Fret SNCF. La filialisation au bout du chemin
Quelles perspectives pour Fret SNCF lourdement déficitaire ? Cet automne, les organisations syndicales avaient tiré le signal d’alarme évoquant une possible filialisation de l’activité. Mais la direction de la SNCF avait démenti. L’hypothèse devient pourtant de plus en plus crédible. Dans son rapport, Jean-Cyril Spinetta recommande d’en passer par une filialisation après recapitalisation de l’entreprise. Avant même cette prise de position, le 25 janvier, Les Échos affirmaient que la filialisation semblait « inéluctable ». Le Premier ministre ne l’a cependant pas mentionné. La situation est en effet difficilement tenable alors que l’Arafer impose désormais de tenir des comptes séparés par activité pour éviter les subventions croisées ou les distorsions de concurrence. Or, l’activité de Fret, déficitaire depuis des années, est aussi handicapée par une lourde dette passée en 10 ans de 1,8 à 4 milliards d’euros. Ce qui représente la moitié de SNCF Mobilités s’élevant au total à 7,9 milliards. Pour repartir sur de nouvelles bases, Fret SNCF prépare un business plan qui doit être présenté au gouvernement, nous a expliqué Sylvie Charles, la directrice générale de SNCF Logistics. Si les pouvoirs publics décident d’une recapitalisation (évaluée à 3,5 milliards d’euros par Les Échos), il est fort probable que Bruxelles impose une filialisation. « Pour la première fois, Sylvie Charles ne met plus sous le tapis la question de la dette et des intérêts de la dette », commente Thierry Nardy, le président de la commission économique du comité d’établissement de Fret SNCF, en rappelant que l’entreprise a perdu 120 millions d’euros l’année dernière et verse chaque année 200 millions d’intérêt aux banques.

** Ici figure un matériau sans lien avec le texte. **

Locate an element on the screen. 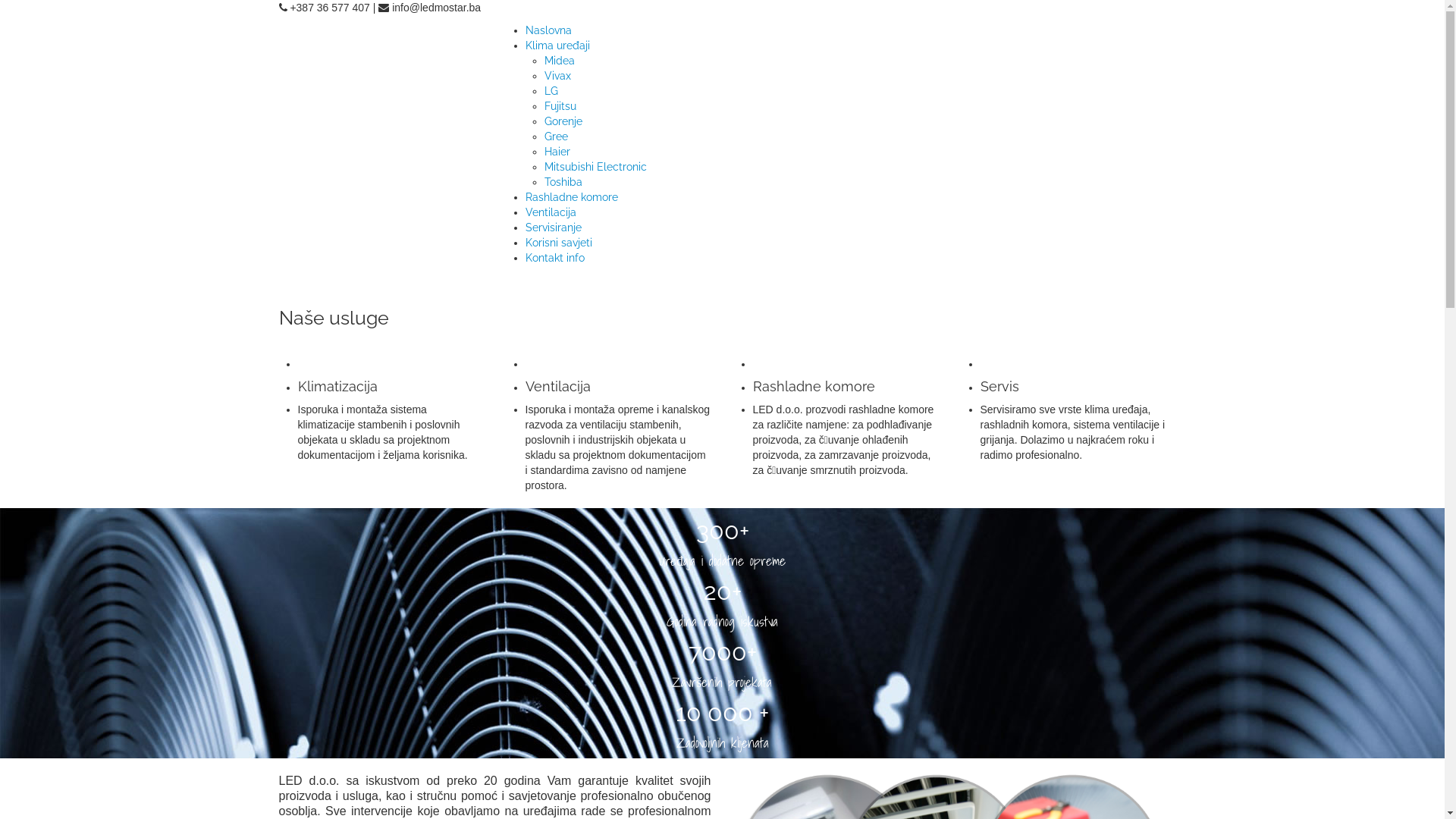 Image resolution: width=1456 pixels, height=819 pixels. 'Mitsubishi Electronic' is located at coordinates (595, 166).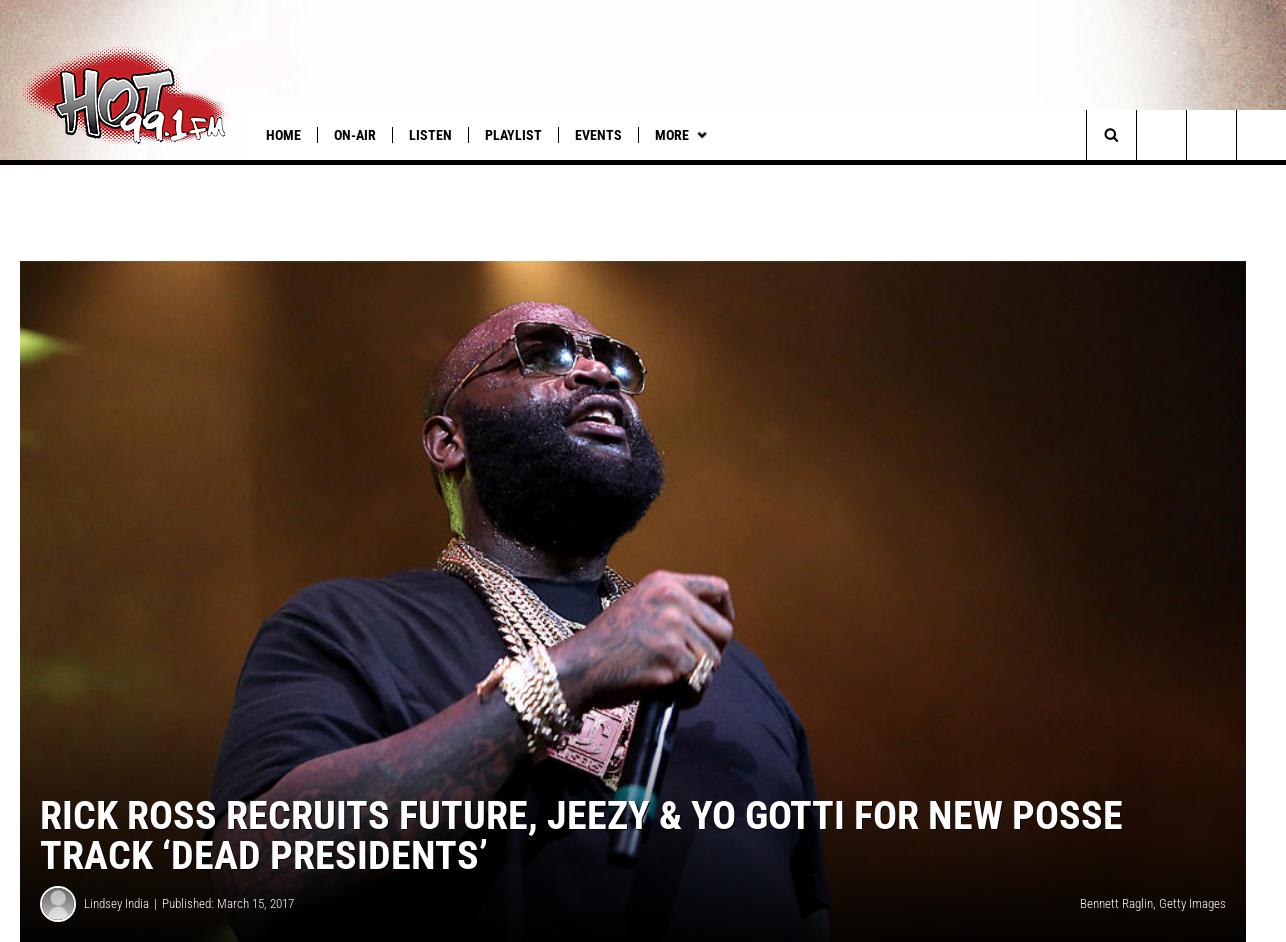  Describe the element at coordinates (228, 929) in the screenshot. I see `'Published: March 15, 2017'` at that location.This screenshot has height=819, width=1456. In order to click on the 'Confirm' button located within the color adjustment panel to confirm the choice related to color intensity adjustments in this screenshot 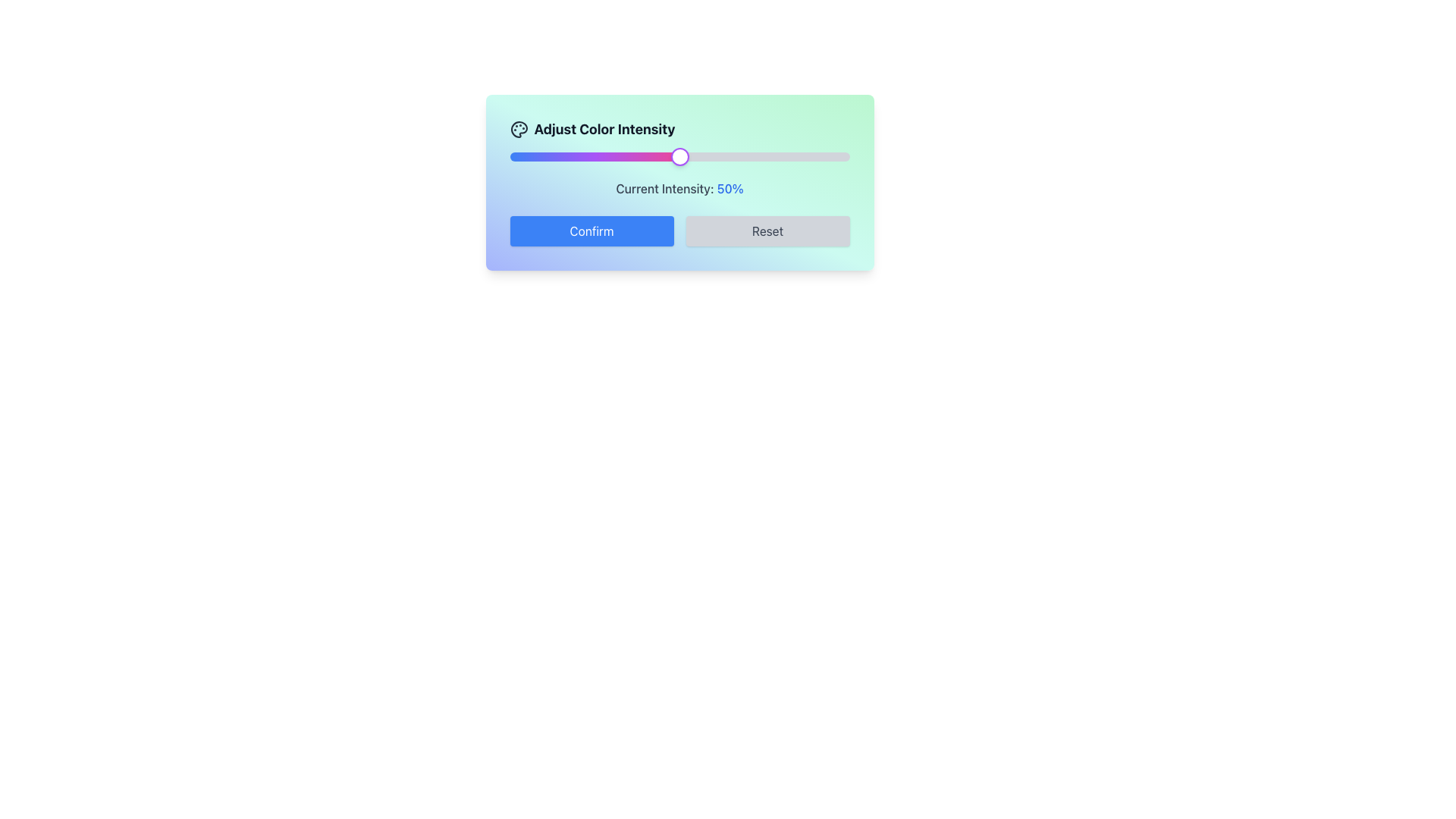, I will do `click(591, 231)`.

Selon lui, « le chemin était déjà tout tracé ». Et de rappeler la recapitalisation déjà acceptée par Bruxelles en 2005. À l’époque, le feu vert européen à un versement de l’État en plusieurs tranches de 800 millions d’euros (auquel s’ajoutait un apport de 700 millions de la SNCF) avait été conditionné à une ouverture accélérée de la concurrence pour le fret ferroviaire et à une interdiction à toute nouvelle aide pendant 10 ans… Malgré cette restructuration, puis une succession de plans de « la dernière chance », l’activité n’a jamais pu être redressée. Au contraire. Selon Thierry Nardy, « le trafic fret est passé de 60 milliards de tonnes-km en 2006 à 33 milliards 10 ans plus tard.